→ **STATED GOAL**:
Rewrite the material below with every "icon" changed to "symbol" and all other text left unchanged. Omit the pictures from your answer.

→ **SUPPLIED MATERIAL**:
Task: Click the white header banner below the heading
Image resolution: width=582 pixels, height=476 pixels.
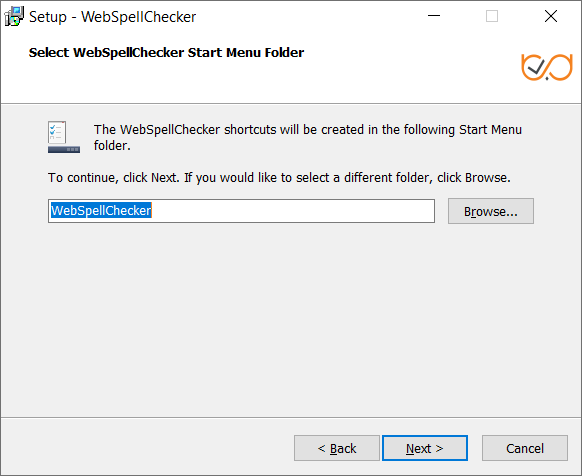Action: coord(260,84)
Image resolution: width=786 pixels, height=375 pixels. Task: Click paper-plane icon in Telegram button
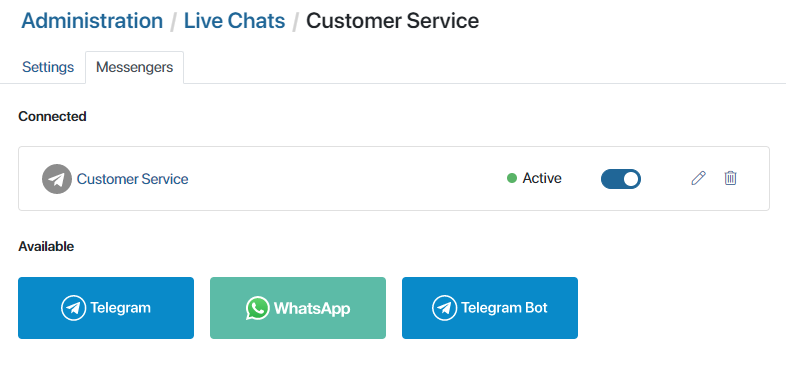[74, 308]
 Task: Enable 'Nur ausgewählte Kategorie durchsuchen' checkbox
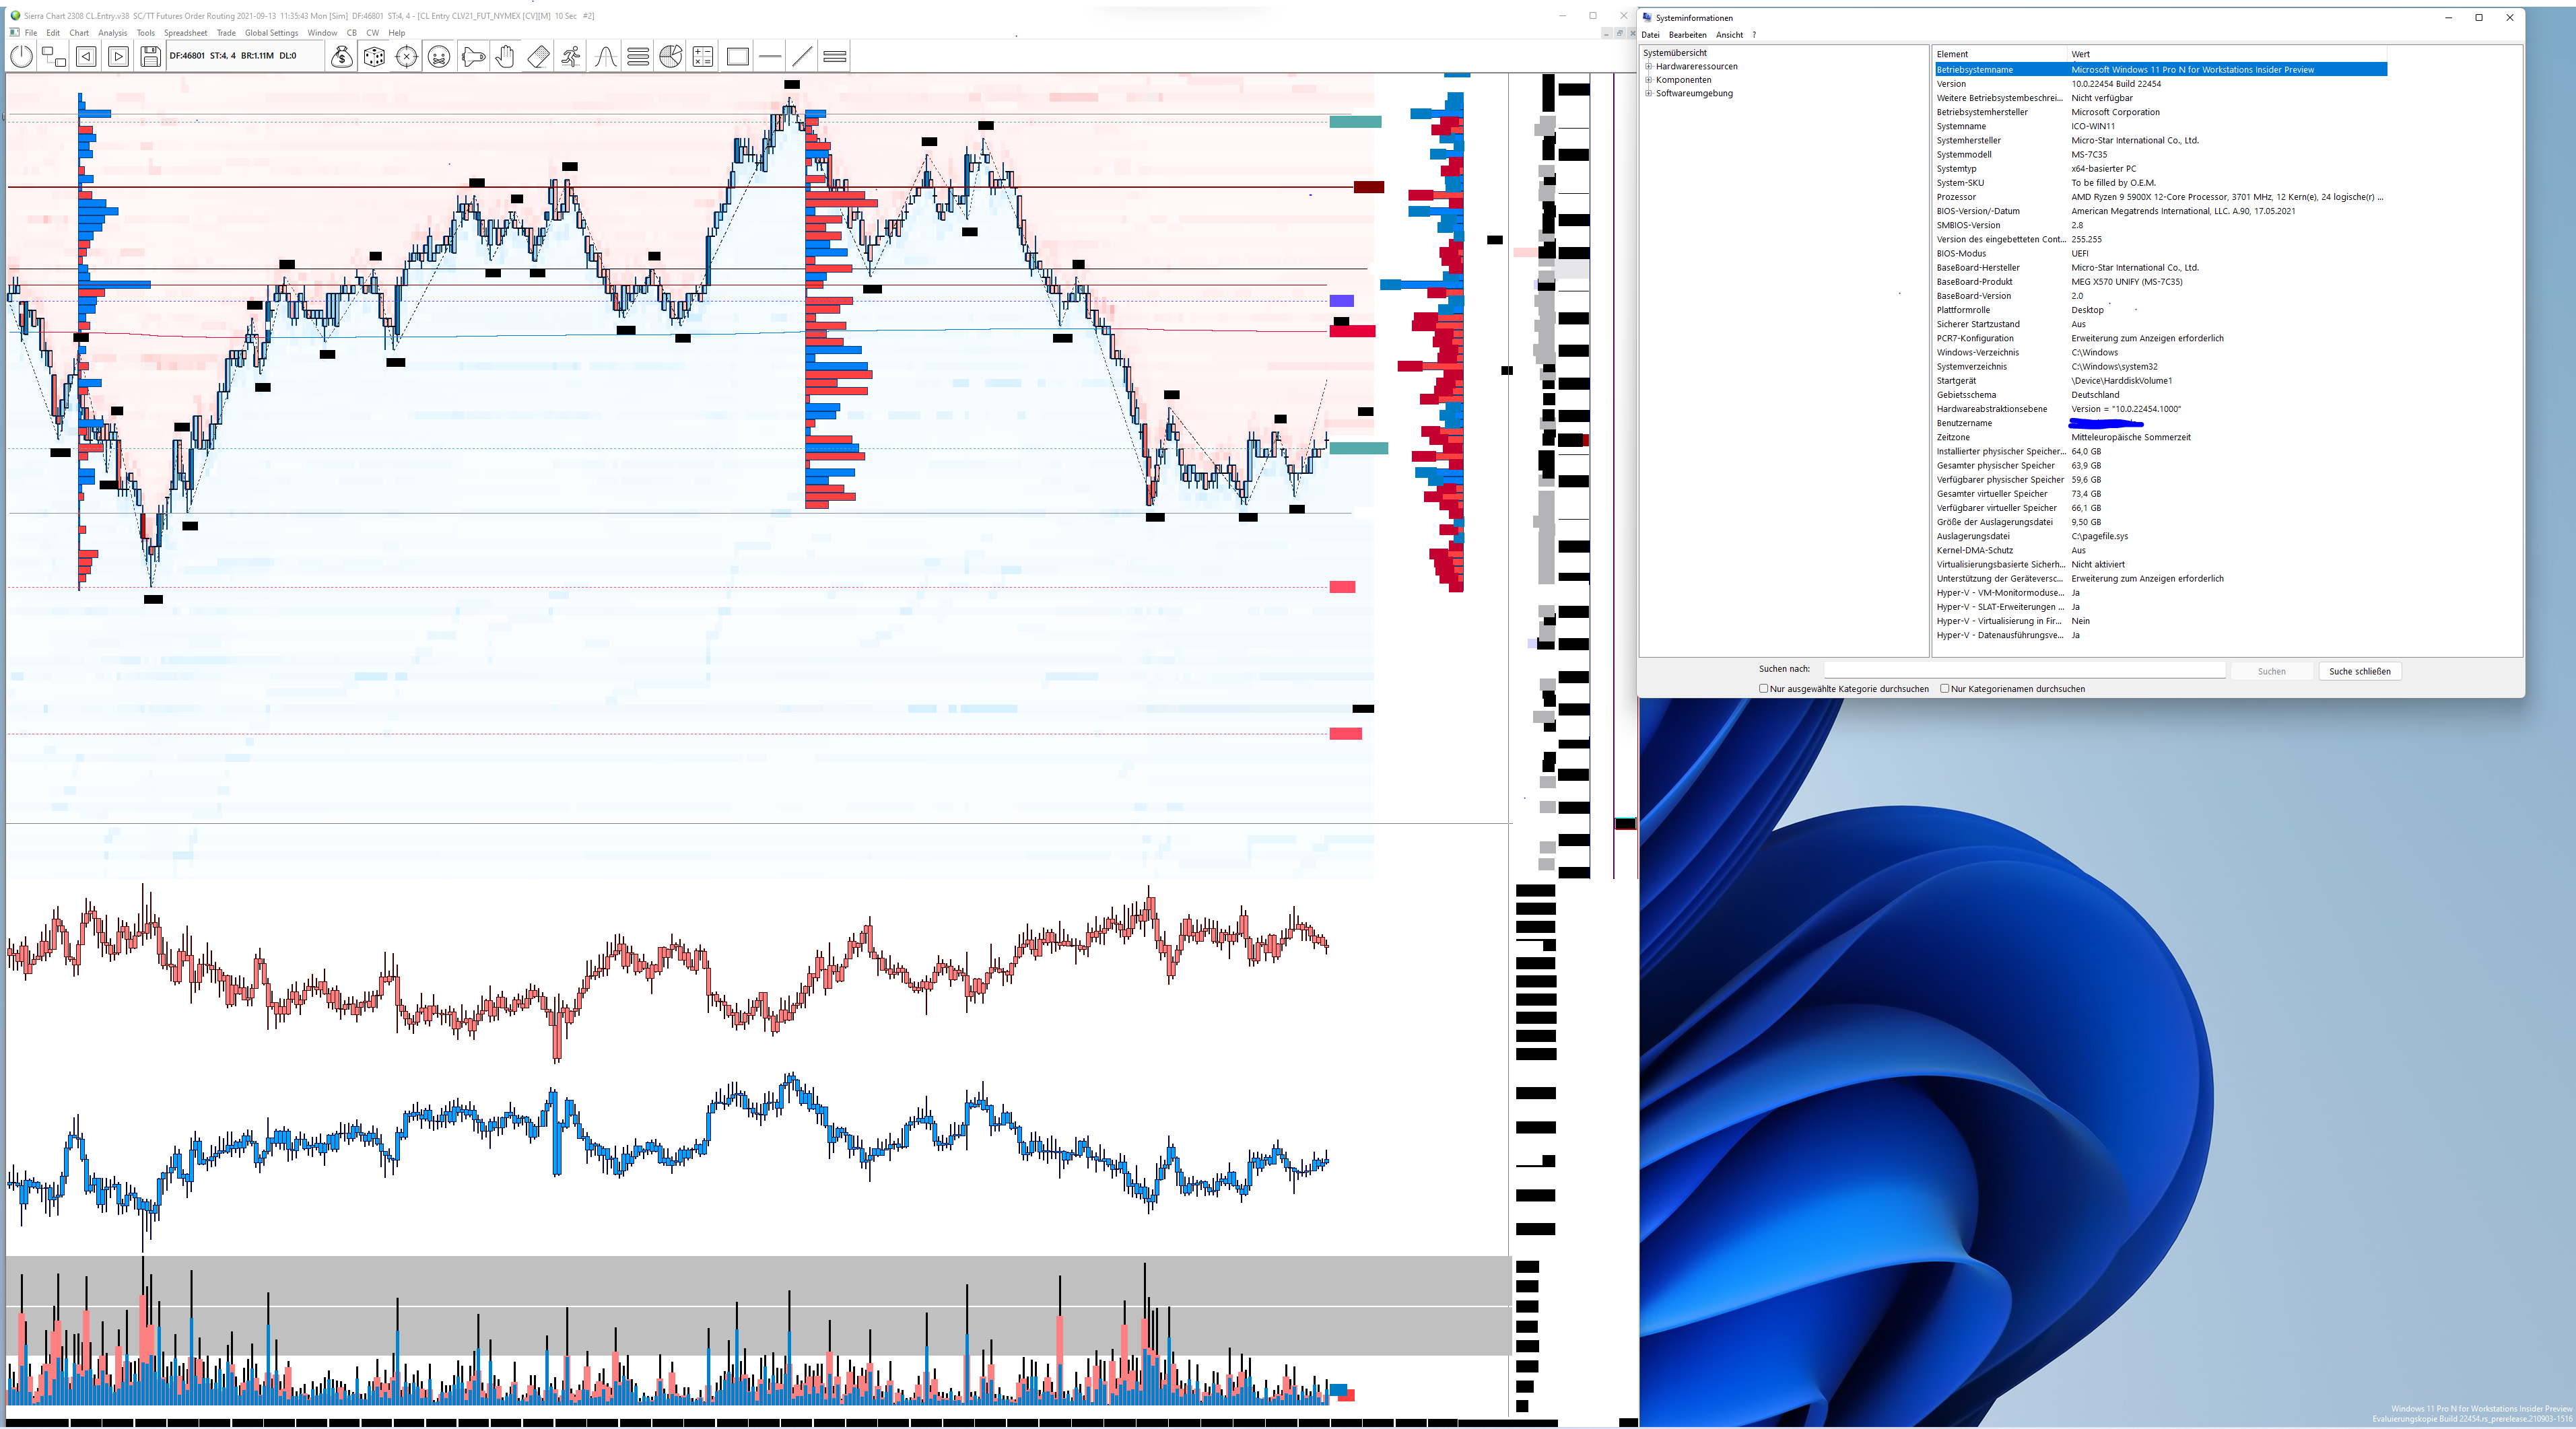coord(1764,688)
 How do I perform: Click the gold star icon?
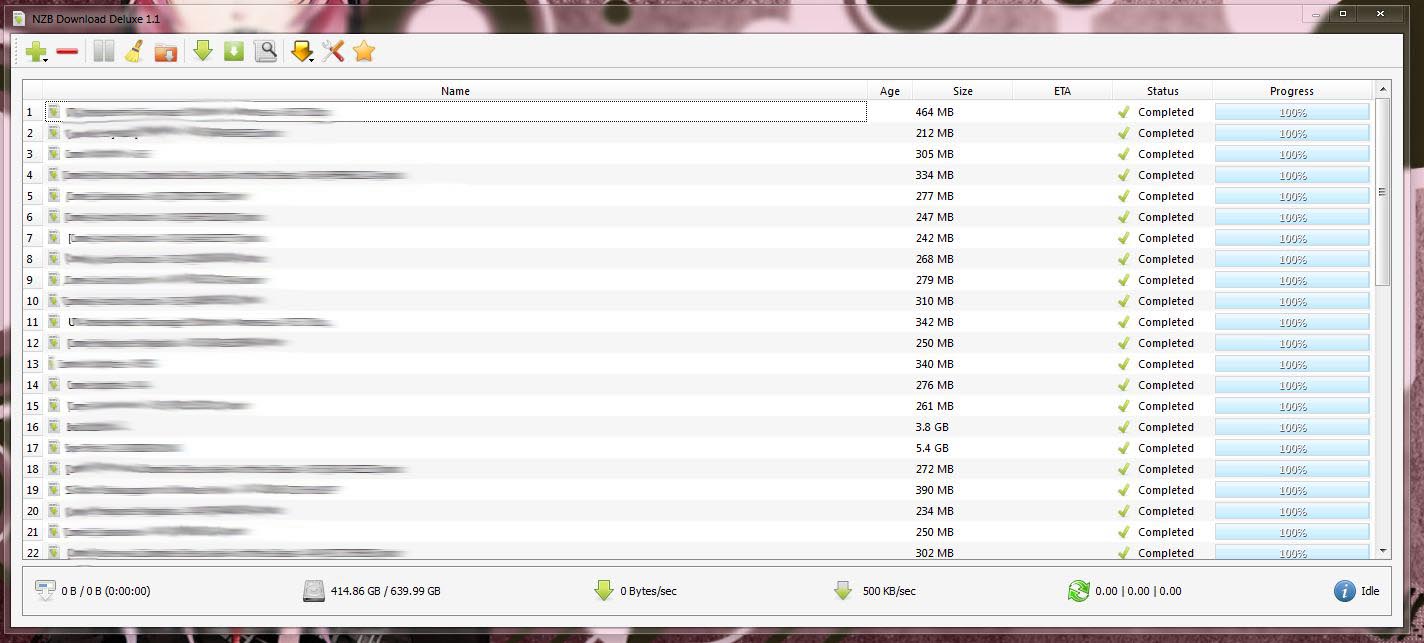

→ **ANSWER TO THIS TASK**:
Task: Click the white header banner below the heading
Image resolution: width=582 pixels, height=476 pixels.
Action: coord(260,84)
Image resolution: width=786 pixels, height=375 pixels. Task: Click paper-plane symbol in Telegram button
[74, 308]
 Task: Enable 'Nur ausgewählte Kategorie durchsuchen' checkbox
coord(1764,688)
 How do I perform: Click the gold star symbol?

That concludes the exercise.